* _What you have to do_
With the line containing "The width and height of the screenshot is (1347, 757)." as the first and the final line of the entries as the last, repeat exactly the lines in that span, including both.

* _Saved data entries_
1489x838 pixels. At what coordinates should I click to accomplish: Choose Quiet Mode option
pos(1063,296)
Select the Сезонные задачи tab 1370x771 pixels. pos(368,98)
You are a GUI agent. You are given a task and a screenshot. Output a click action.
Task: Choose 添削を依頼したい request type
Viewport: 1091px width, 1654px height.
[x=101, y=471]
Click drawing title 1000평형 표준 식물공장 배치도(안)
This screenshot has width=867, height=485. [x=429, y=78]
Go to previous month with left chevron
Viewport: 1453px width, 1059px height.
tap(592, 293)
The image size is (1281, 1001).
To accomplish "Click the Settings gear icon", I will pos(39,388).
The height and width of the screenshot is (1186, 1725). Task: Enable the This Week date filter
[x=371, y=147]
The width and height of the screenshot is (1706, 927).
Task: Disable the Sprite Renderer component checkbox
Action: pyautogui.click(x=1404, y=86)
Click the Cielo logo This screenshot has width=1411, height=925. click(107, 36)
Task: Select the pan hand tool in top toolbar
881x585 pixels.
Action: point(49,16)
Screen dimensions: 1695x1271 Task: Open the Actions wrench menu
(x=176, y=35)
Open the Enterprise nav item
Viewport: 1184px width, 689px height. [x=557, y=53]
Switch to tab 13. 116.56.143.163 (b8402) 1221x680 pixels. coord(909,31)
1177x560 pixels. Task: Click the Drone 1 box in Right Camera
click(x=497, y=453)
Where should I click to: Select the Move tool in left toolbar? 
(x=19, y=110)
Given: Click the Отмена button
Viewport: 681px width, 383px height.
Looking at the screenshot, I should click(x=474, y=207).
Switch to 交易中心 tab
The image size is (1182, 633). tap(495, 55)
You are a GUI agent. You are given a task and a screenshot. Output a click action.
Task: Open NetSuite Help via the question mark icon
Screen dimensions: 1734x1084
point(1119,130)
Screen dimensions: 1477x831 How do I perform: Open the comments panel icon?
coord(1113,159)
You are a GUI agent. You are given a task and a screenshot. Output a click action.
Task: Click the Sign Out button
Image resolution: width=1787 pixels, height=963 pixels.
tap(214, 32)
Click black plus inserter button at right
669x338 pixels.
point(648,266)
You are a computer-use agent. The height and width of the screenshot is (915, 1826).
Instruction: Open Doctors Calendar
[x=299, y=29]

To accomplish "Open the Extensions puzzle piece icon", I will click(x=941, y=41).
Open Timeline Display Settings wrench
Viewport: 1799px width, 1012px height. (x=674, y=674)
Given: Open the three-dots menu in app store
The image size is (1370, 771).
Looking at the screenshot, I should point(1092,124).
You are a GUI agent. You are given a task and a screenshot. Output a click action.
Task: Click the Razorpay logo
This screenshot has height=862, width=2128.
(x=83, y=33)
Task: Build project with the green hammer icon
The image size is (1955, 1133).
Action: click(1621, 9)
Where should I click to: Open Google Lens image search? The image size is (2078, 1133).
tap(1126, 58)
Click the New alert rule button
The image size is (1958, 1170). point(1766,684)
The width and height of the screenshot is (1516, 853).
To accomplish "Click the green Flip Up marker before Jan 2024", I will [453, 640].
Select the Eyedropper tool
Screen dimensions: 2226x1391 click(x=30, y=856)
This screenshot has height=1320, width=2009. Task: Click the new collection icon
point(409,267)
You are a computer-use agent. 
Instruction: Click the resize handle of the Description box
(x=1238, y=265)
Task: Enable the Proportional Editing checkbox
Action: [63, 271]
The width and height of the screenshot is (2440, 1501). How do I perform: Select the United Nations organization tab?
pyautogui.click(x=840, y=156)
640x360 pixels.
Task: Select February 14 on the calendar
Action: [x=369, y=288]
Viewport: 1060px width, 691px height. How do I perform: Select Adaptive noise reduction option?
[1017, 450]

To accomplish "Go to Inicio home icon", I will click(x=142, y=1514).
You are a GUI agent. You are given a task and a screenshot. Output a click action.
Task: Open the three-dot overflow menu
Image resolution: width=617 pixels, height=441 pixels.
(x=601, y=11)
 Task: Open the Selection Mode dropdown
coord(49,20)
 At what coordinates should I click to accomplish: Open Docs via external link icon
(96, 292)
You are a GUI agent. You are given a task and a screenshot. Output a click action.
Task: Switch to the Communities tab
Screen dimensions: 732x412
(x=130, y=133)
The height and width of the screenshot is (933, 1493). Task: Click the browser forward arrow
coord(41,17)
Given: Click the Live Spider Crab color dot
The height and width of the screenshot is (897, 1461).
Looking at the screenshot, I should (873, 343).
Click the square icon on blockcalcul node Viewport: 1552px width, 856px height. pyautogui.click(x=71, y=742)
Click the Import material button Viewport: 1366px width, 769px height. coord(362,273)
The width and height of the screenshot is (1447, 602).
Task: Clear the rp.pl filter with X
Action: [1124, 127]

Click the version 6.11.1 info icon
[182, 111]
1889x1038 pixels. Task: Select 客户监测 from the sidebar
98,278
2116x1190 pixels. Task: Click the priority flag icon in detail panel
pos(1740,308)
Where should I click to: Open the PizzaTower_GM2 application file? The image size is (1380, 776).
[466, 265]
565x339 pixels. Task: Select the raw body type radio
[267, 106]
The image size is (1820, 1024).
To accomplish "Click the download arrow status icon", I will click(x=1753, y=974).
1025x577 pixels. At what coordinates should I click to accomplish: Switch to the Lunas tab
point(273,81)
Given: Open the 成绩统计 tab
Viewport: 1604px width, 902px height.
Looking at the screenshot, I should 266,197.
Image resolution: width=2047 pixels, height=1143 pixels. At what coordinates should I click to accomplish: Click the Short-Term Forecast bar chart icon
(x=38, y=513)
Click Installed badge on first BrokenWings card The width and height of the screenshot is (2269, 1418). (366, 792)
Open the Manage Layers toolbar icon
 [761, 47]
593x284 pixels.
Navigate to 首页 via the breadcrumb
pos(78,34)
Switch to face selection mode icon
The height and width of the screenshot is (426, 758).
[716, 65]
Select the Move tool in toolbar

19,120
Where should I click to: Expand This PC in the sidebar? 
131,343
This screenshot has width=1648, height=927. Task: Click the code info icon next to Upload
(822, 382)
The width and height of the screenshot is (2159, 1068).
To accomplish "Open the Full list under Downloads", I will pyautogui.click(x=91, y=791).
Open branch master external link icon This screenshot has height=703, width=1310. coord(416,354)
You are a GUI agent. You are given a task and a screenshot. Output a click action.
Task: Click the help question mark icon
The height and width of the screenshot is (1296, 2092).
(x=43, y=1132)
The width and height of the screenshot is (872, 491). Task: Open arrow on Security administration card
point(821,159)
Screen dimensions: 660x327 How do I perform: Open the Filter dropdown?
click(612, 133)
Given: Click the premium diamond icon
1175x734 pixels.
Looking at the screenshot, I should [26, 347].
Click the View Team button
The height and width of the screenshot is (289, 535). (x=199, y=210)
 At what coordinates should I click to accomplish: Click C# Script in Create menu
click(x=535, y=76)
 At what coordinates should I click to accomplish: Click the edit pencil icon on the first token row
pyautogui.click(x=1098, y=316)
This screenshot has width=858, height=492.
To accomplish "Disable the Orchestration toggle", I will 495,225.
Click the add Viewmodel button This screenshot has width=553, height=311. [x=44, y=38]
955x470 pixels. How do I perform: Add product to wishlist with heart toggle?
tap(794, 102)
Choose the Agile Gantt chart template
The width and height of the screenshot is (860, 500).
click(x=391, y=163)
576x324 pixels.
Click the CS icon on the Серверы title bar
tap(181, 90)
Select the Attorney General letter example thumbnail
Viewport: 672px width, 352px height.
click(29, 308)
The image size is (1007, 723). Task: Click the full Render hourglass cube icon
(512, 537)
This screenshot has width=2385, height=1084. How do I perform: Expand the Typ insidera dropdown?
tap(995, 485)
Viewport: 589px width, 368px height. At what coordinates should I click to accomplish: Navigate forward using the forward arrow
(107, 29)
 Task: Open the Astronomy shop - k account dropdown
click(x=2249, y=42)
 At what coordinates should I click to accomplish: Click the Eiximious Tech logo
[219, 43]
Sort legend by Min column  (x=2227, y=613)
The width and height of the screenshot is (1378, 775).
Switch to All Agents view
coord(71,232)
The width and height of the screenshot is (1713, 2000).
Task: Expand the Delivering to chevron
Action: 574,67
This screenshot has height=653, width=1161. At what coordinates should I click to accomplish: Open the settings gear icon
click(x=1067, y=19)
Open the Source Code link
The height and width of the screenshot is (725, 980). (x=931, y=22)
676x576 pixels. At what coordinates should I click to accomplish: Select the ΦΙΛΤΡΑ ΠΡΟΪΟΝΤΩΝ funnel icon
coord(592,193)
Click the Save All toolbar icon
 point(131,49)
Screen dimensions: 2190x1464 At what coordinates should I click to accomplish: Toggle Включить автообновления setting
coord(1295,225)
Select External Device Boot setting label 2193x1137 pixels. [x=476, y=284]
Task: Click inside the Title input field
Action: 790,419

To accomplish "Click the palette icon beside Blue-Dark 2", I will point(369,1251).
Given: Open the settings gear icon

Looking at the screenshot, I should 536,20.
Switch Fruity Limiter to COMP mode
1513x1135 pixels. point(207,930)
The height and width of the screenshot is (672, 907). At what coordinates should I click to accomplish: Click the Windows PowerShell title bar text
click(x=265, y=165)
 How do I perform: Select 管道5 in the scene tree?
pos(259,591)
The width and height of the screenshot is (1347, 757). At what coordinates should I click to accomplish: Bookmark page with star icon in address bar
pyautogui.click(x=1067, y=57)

* _Task result_
The width and height of the screenshot is (1347, 757). At what coordinates should I click to accomplish: Bookmark page with star icon in address bar
pyautogui.click(x=1067, y=57)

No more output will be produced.